日本高野連は来年から導入されるDH制度について誤ったルール適用を防ぐため、10月に2度「高校野球でのDH制度採用についての勉強会」を対面とオンラインで開催した。同勉強会には各都道府県連盟の理事長や審判代表者が出席し、吉岡浩伸審判委員が具体例を交えて説明した。 取材・文=小中翔太 
来春のセンバツ甲子園からDH制が導入。9人野球から10人野球で何が変わるか[写真=石井愛子]
「解除」は5つのケース
指名打者は必ずしも採用する必要はなく、これまで通り出場選手9人で戦うことも可能だ。指名打者を使う場合には、いくつかの制約がある。スタメン表に記載された指名打者は相手先発投手が交代しない限り、少なくとも1打席を完了させなければならない。そのため、相手の先発投手が判明した後に相性の良い打者を代打に送る「当て馬」のような起用は禁止されている。他にも指名打者はブルペン捕手を務める以外は、ブルペンに座ることができない。これは指名打者が基本的にベンチで試合に参加することが前提とされた制度であるためだ。ただし、指名打者がバッテリーの選手で投手や捕手の準備することは差し支えない。2023年WBC決勝のアメリカ戦で指名打者として先発出場し、9回に登板した
大谷翔平(ドジャース)がこのケースに該当する。投打でメジャートップクラスの実力を持つスーパースターは、野球のルールも変えたのだ。

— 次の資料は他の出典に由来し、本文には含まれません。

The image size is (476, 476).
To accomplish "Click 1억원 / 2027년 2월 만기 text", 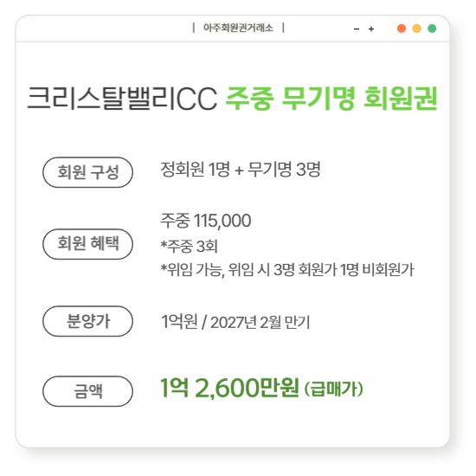I will point(235,322).
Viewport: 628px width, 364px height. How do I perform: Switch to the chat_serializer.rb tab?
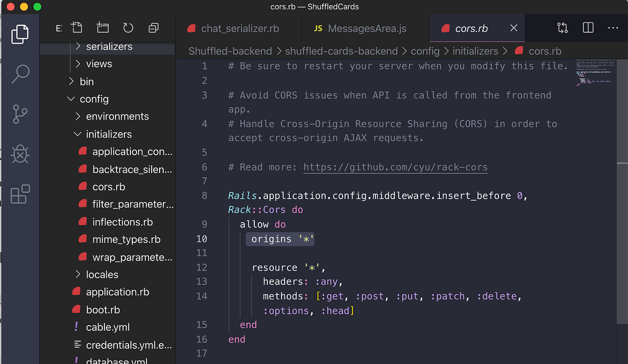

投打二刀流の選手が最大限のパフォーマンスを発揮できるよう野球規則5.11に(b)が追加された。先発投手を指名打者としても同時出場させることを可能としたいわゆる「大谷ルール」は22年にメジャーで、23年には日本でも採用された。先発投手と指名打者は別々の2人として考えるため、指名打者に代打を送った後も投手として出場を続ける、逆に投手としては降板した後も指名打者として出場を続けることが可能となった。例えば投手A指名打者Aで始まった試合で代打を送り、投手A指名打者B、または投手交代して投手C指名打者Aとすることができる。ただし、控え選手にも打力に優れる投手がいたとしても二刀流から二刀流の選手へ交代して、投手B指名打者Bとすることはできない。投手と指名打者を兼ねられるのは、先発投手に限るからだ。そして、最も混乱を招きやすいのが試合途中にDHが消滅するケース。これに大谷ルールが絡むと複雑さが増す。